# Introduction

In this project, the objective is to develop a regression model to predict insurance charges using the provided dataset, insurance.csv. The primary evaluation metric for the model's performance will be the R-Squared Score, which indicates the proportion of the variance in the dependent variable that is predictable from the independent variables.

**Objective:**
* Building a regression model using the insurance.csv dataset to predict charges.
* Evaluating the accuracy of the model using the R-Squared Score.
* Applying the trained model to estimate charges for unseen data in validation_dataset.csv.

**Data Preparation:**
Exploring and preprocessing the insurance.csv dataset to handle missing values, categorical variables, and any outliers.

**Model Development:**
* Training a regression model using the prepared dataset to predict charges.
* Evaluating the model's performance using the R-Squared Score.
* Ensuring that the R-Squared Score exceeds the threshold of 0.65 for the model to be considered successful.

**Model Application:**
* Utilizing the trained regression model to predict charges for the validation_dataset.csv.
* Storing the predictions as a new column named predicted_charges in the validation dataset.
* Handling any negative prediction values by replacing them with the minimum basic charge, set at 1000.
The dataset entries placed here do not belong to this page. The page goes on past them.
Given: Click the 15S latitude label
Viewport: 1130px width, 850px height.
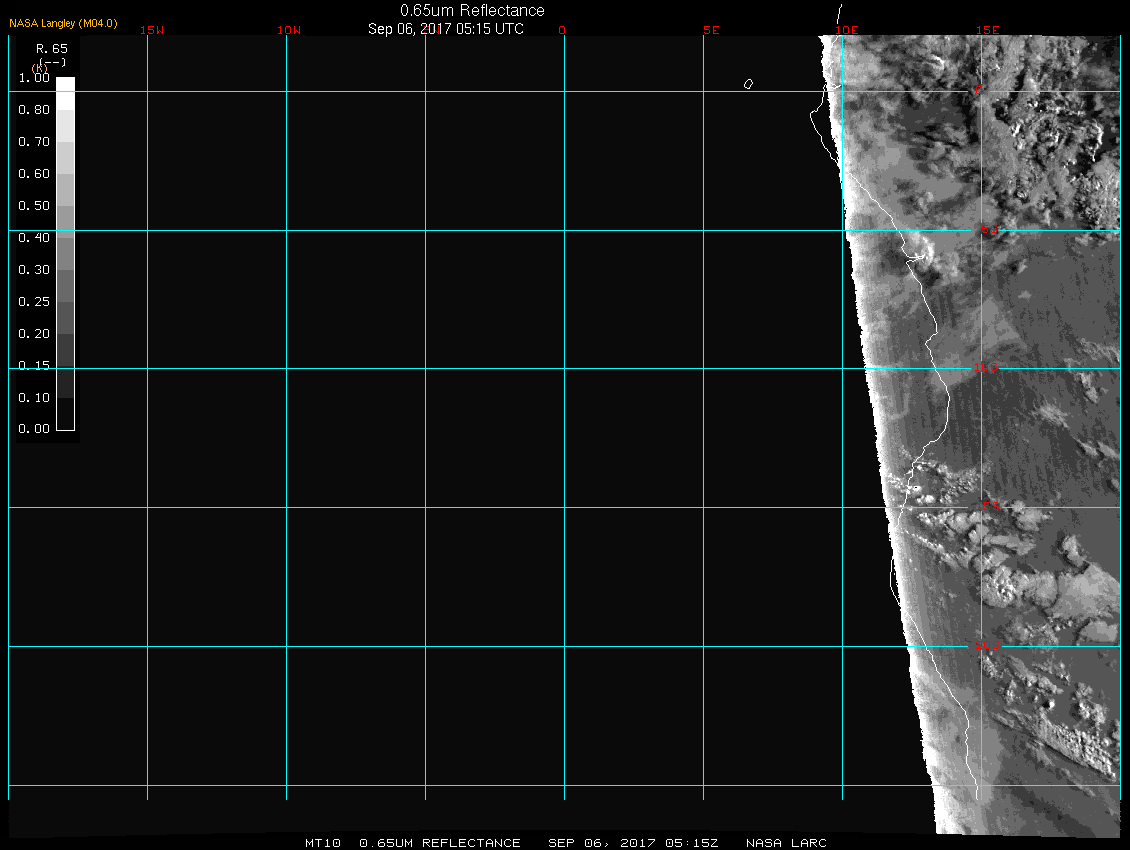Looking at the screenshot, I should 988,507.
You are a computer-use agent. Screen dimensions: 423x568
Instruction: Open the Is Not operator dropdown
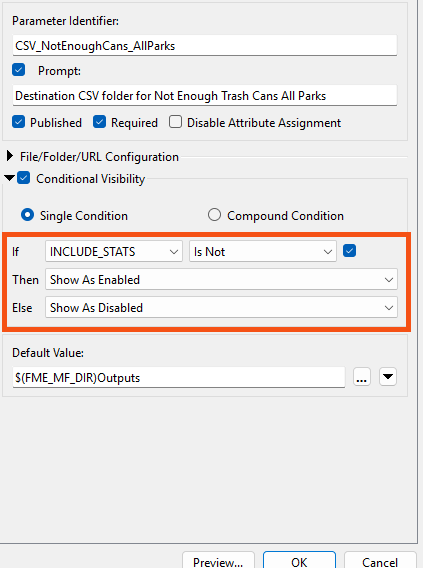click(263, 251)
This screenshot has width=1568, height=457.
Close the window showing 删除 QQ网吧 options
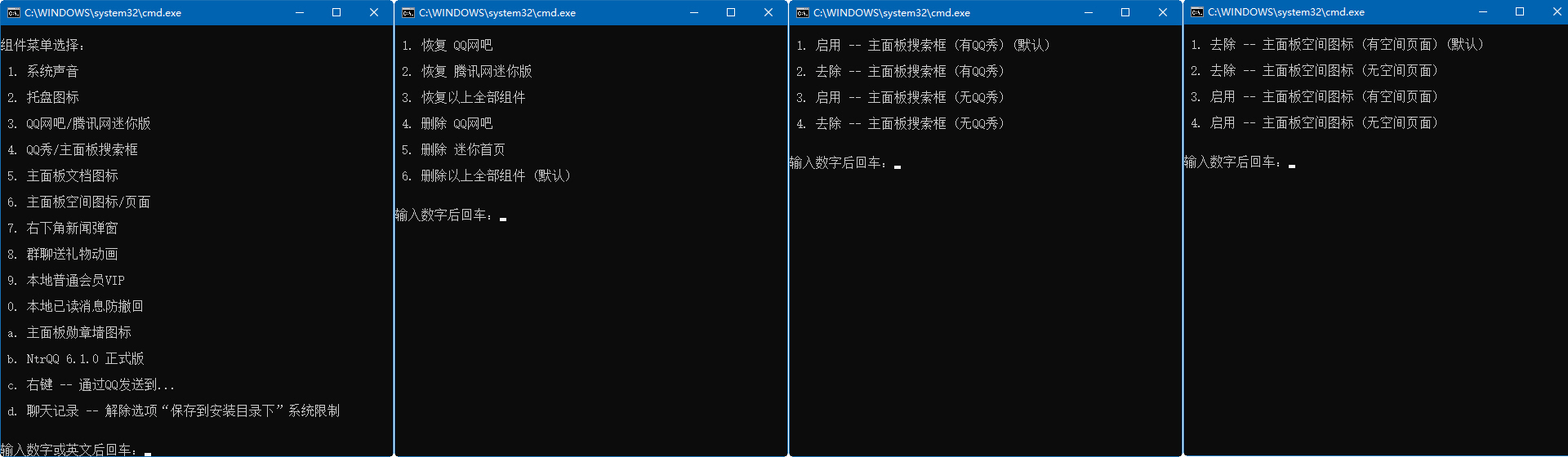tap(768, 13)
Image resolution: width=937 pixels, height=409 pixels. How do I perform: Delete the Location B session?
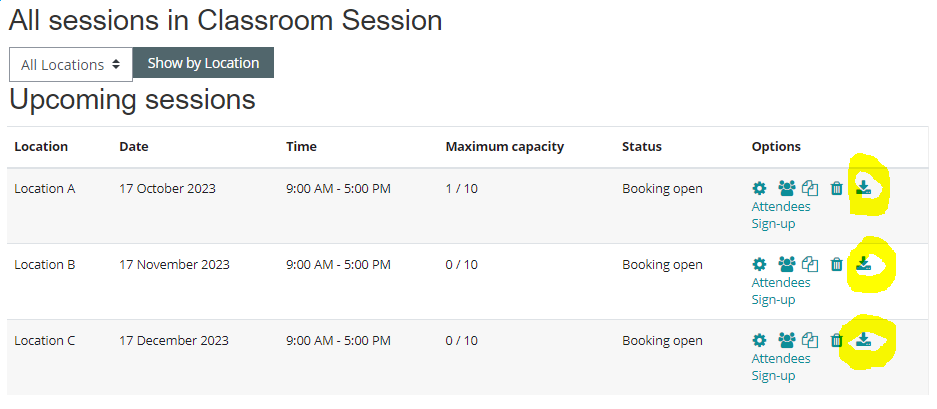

By following these steps, the aim is to build an accurate regression model that effectively predicts insurance charges, thus aiding in decision-making processes within the insurance industry.

# Dataset Description

* **Age:** This shows how old the main person getting insurance is.
* **Sex:** It tells us if the insurance buyer is male or female.
* **BMI:** This number gives an idea of how healthy a person's weight is based on their height and weight.
* **Children:** It tells us how many kids or dependents are covered by the insurance.
* **Smoker:** This lets us know if the person getting insurance smokes or not.
* **Region:** It shows where the person lives, split into four different areas in the US.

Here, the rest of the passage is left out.